Alors qu’il était membre du Congrès dans les années 1950, Kennedy avait à plusieurs reprises pris fermement position contre non seulement la prolifération nucléaire, mais aussi les essais nucléaires, estimant que ces derniers encourageraient la première. Il était farouchement opposé à ce que Tel-Aviv se dote de l’arme nucléaire et, dès son entrée en fonction, il a commencé à exercer une pression intense sur le Premier ministre israélien de l’époque, David Ben Gourion, pour qu’il autorise les États-Unis à inspecter Dimona.
Reid a déclaré à Kennedy qu’il croyait aux « assurances » de Ben Gourion selon lesquelles Dimona n’était qu’un « réacteur de recherche » destiné à « répondre aux besoins de l’industrie, de l’agriculture, de la santé et de la science », et qu’elles pouvaient être prises « au pied de la lettre ».

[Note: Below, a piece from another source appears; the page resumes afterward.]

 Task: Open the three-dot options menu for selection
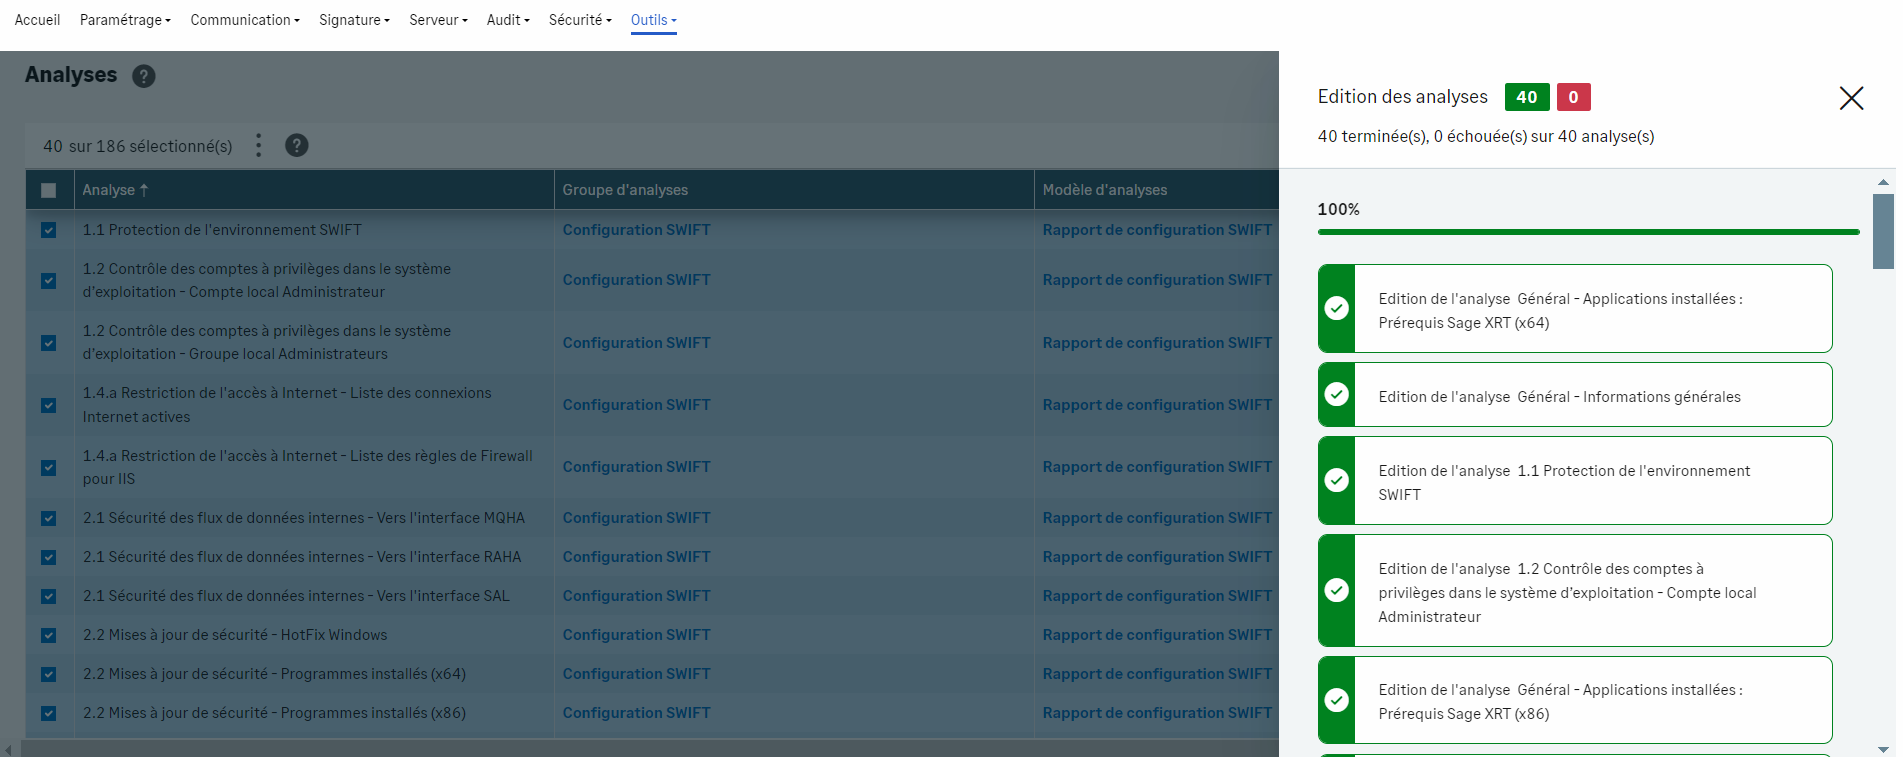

Le président était en total désaccord et a informé sans ambiguïté le Premier ministre israélien que des inspections régulières de Dimona étaient une condition essentielle à la normalisation des relations entre les États-Unis et Israël. Tel-Aviv finit par céder en mai 1961, et une équipe d’inspection américaine fut envoyée sur place.
Leur rapport concluait que Dimona était strictement destiné à la production d’énergie nucléaire, sans application militaire. Cette conclusion erronée a été obtenue grâce aux mensonges éhontés des techniciens français et israéliens aux inspecteurs américains, qui ont déployé des efforts considérables pour camoufler et dissimuler les zones de l’usine consacrées à la recherche et au développement nucléaires.
Ce n’est qu’en mars 1967 qu’un rapport des services de renseignement et de recherche du département d’État a révélé cette supercherie flagrante et la capacité de Tel-Aviv à produire des armes nucléaires dans ce complexe.
« Atrocement incompétent »
Entre-temps, plusieurs enquêtes américaines sur Dimona aboutirent à la même conclusion que la première. Pourtant, jusqu’à sa mort en novembre 1963, Kennedy resta convaincu que l’entité sioniste était déterminée à développer des armes nucléaires, et qu’elle l’avait peut-être déjà fait.
Six mois avant son assassinat, il a écrit un télégramme privé à Ben Gourion, l’avertissant des « effets perturbateurs sur la stabilité mondiale qui accompagneraient le développement d’une capacité nucléaire militaire par Israël ». Il a également souligné « l’urgence » d’inspections régulières à Dimona.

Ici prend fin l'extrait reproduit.